A criminal investigation has been initiated regarding Powell’s testimony about the Fed’s Washington headquarters renovation. Powell emphasised that any charges stem from the Fed’s interest rate decisions, perceived as a challenge to its independent operations.
Reserve Bank Of New Zealand’s Policy
The Reserve Bank of New Zealand (RBNZ) maintains a stable policy rate, expected to stay at 2.25% until possibly mid-2027. RBNZ’s outlook potentially boosts the NZD, supported by Governor Ann Breman’s statements on economic expectations.
The New Zealand Dollar’s value is influenced by China’s economic health and dairy prices, its major export. The RBNZ aims for inflation between 1% and 3%, adjusting interest rates based on economic conditions to influence the NZD.
Macroeconomic data affect the NZD, with strong economic growth enhancing its value. Broader market sentiment also plays a role, with NZD strengthening during optimistic periods but losing value amid economic uncertainty.
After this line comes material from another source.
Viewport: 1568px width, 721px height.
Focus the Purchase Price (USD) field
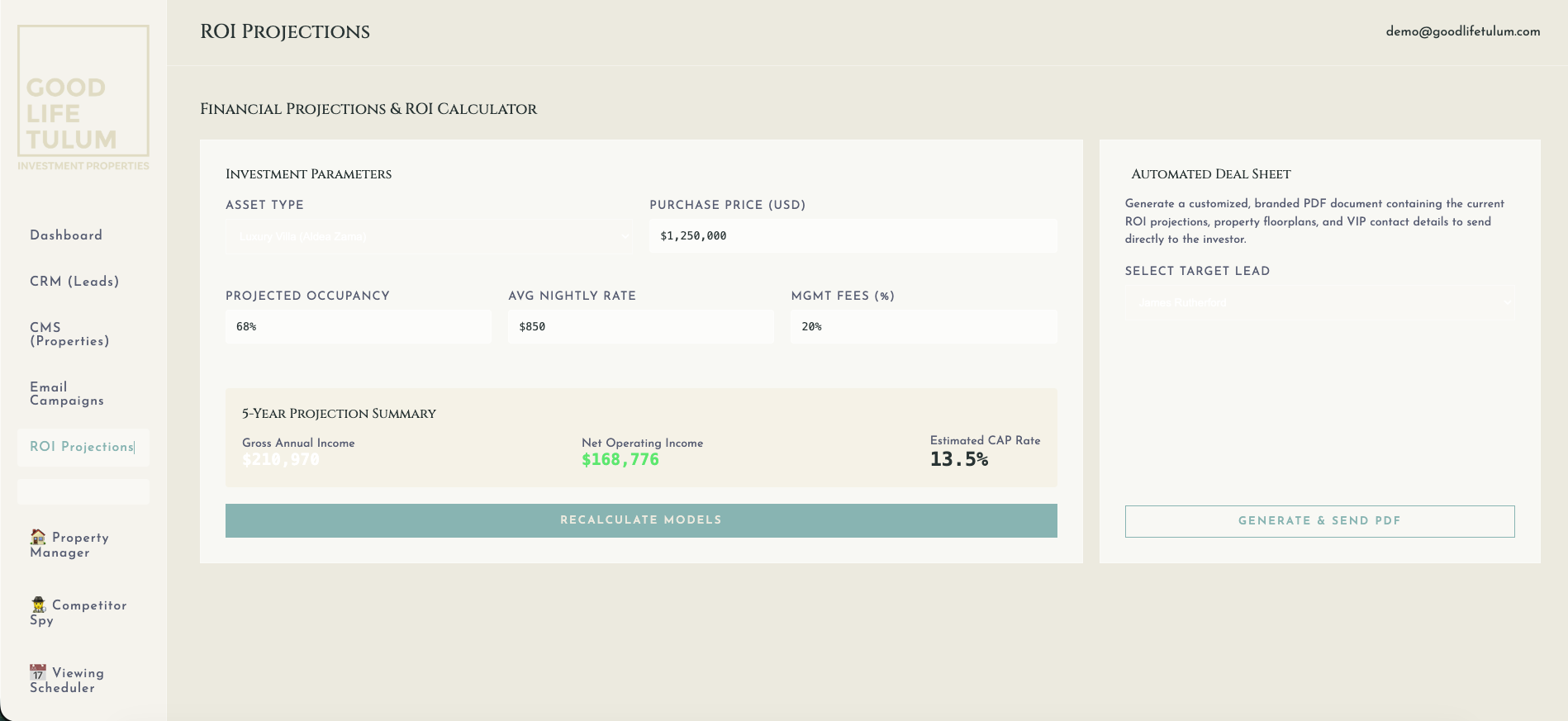853,236
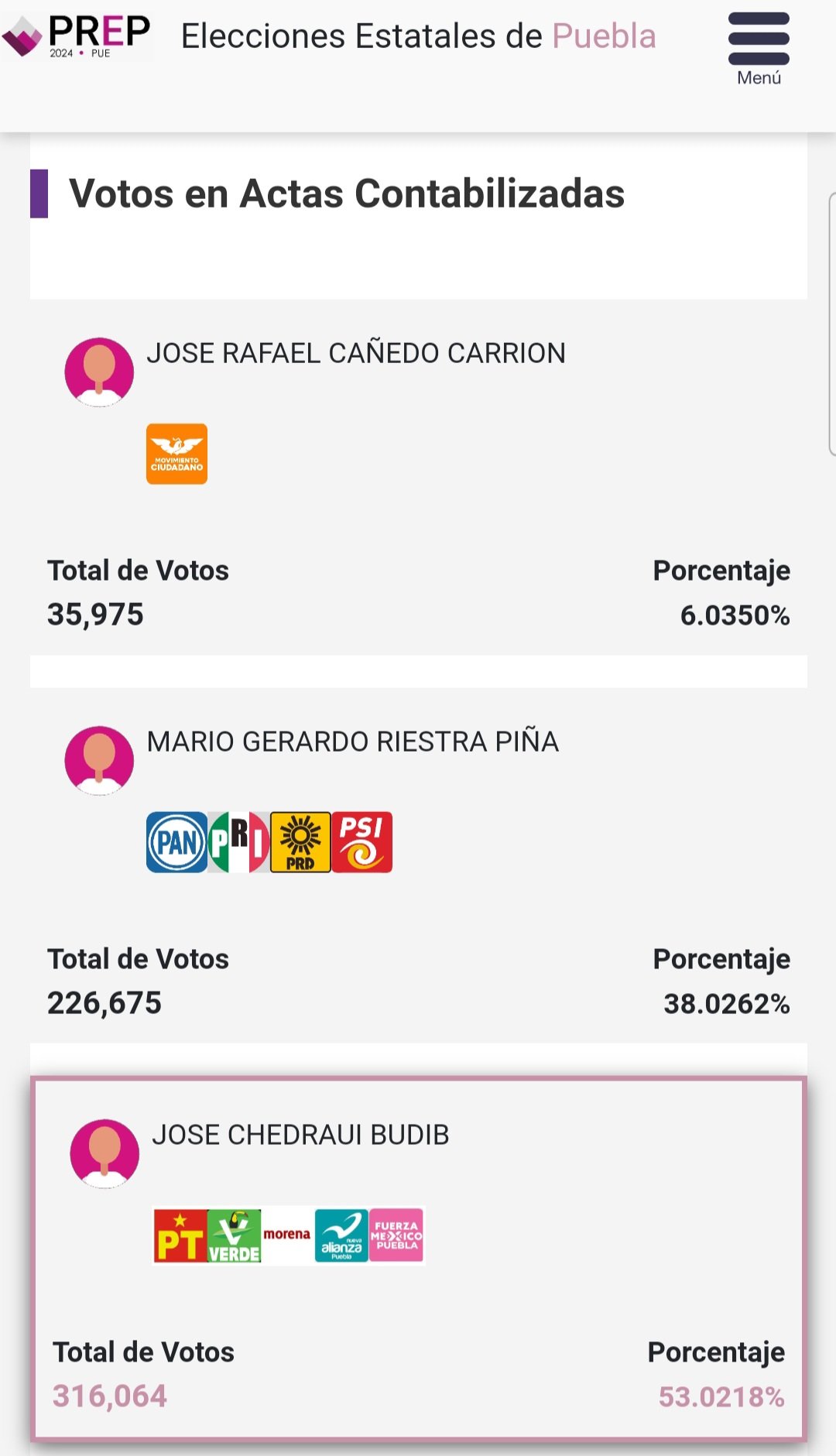Click the PRD party logo

(x=300, y=842)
Impact Of Criminal Investigation On Markets
The news of a criminal investigation into the Fed Chair is a significant shock to the system, creating immediate uncertainty for the US Dollar. We are seeing volatility spike, with the VIX index jumping from a calm 14 to over 18 in overnight trading, reflecting deep market anxiety. This is not a typical economic data release; it is a direct challenge to the independence of the world’s most important central bank.
This unprecedented political pressure could weaken the dollar in the coming weeks as traders demand a higher risk premium for holding US assets. We saw similar, though less severe, verbal pressure on the Fed during parts of 2025, but the threat of criminal charges elevates this to a new level. Derivative traders should prepare for a period where political headlines out of Washington have more impact than inflation reports.
Meanwhile, the Reserve Bank of New Zealand provides a picture of stability, with its clear commitment to keeping the Official Cash Rate at 2.25% for an extended period. This hawkish stance is supported by recent data from the last quarter of 2025, which showed stronger than expected GDP growth of 0.6% and inflation holding firm at 2.8%. This policy divergence between a steady RBNZ and a besieged Fed creates a strong case for Kiwi strength against the dollar.
Fundamental factors are also lining up in favor of the New Zealand dollar. Last week’s Global Dairy Trade auction showed a surprising 2.5% jump in prices, a positive sign for New Zealand’s key export sector. As we know, strong dairy prices historically translate to a stronger NZD, providing another layer of support for the currency pair.
Given this environment, traders should consider positioning for further NZD/USD upside and higher overall volatility. Buying NZD/USD call options would offer a way to profit from a rising Kiwi with a defined risk. Alternatively, given the potential for sharp, unpredictable moves, purchasing straddles could be an effective strategy to capitalize on the spike in volatility, regardless of the ultimate direction.